(Collected data entries)
---

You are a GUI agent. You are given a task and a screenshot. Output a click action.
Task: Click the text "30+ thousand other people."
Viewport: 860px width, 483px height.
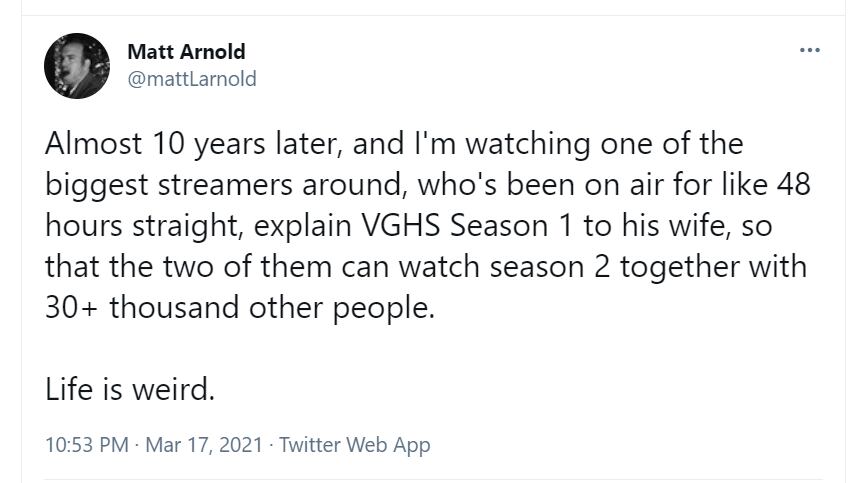[x=240, y=307]
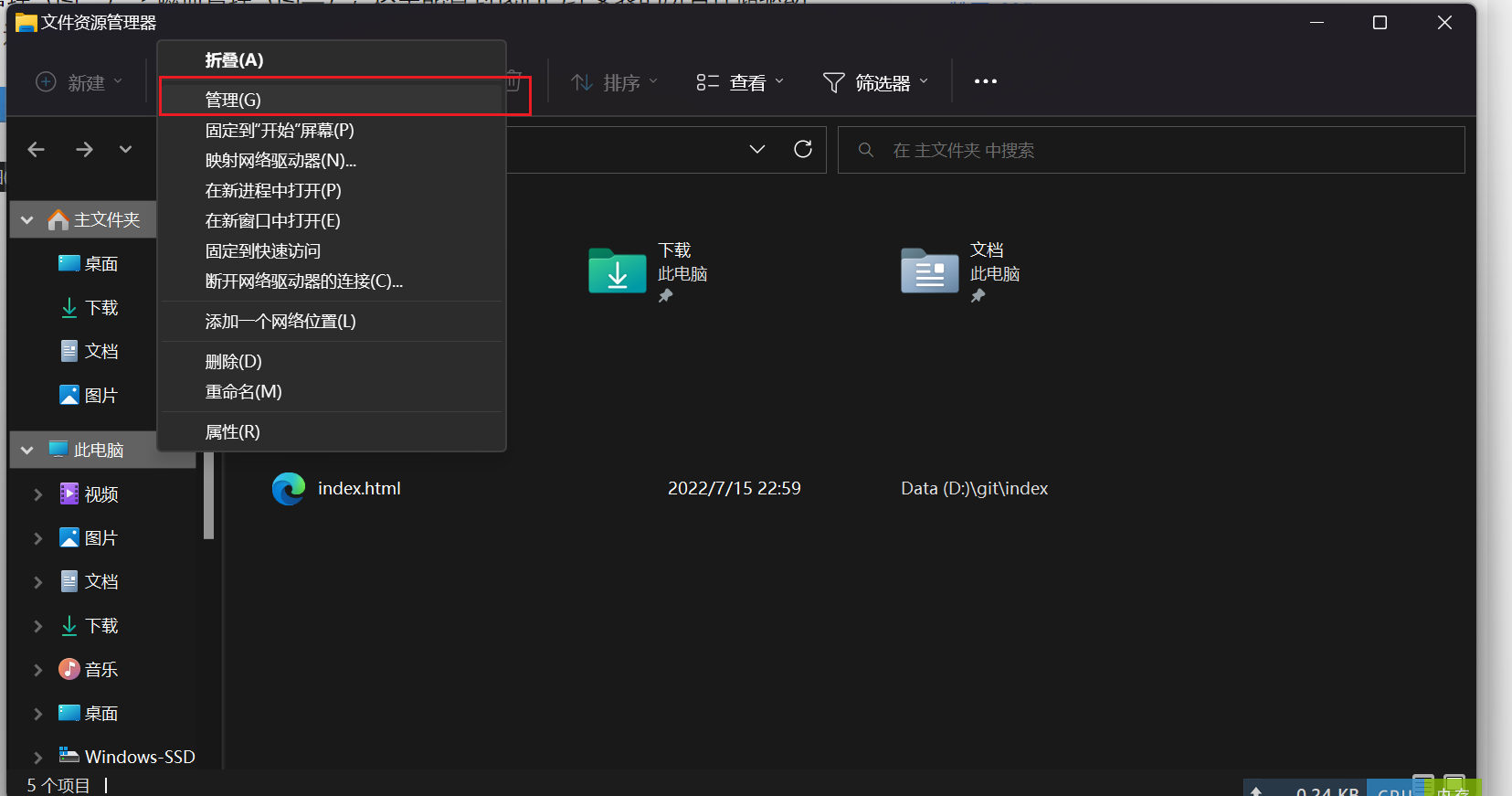This screenshot has height=796, width=1512.
Task: Open the 下载 folder tile
Action: pos(618,271)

---

[Required action] Once the pictures are removed, print all the remaining data exactly as it stands.

[Solved exercise]
You are a GUI agent. You are given a task and a screenshot. Output a click action.
Task: Click the text "30+ thousand other people."
Viewport: 860px width, 483px height.
[x=240, y=307]
This screenshot has height=796, width=1512.
Task: Open the 下载 folder tile
Action: pos(618,271)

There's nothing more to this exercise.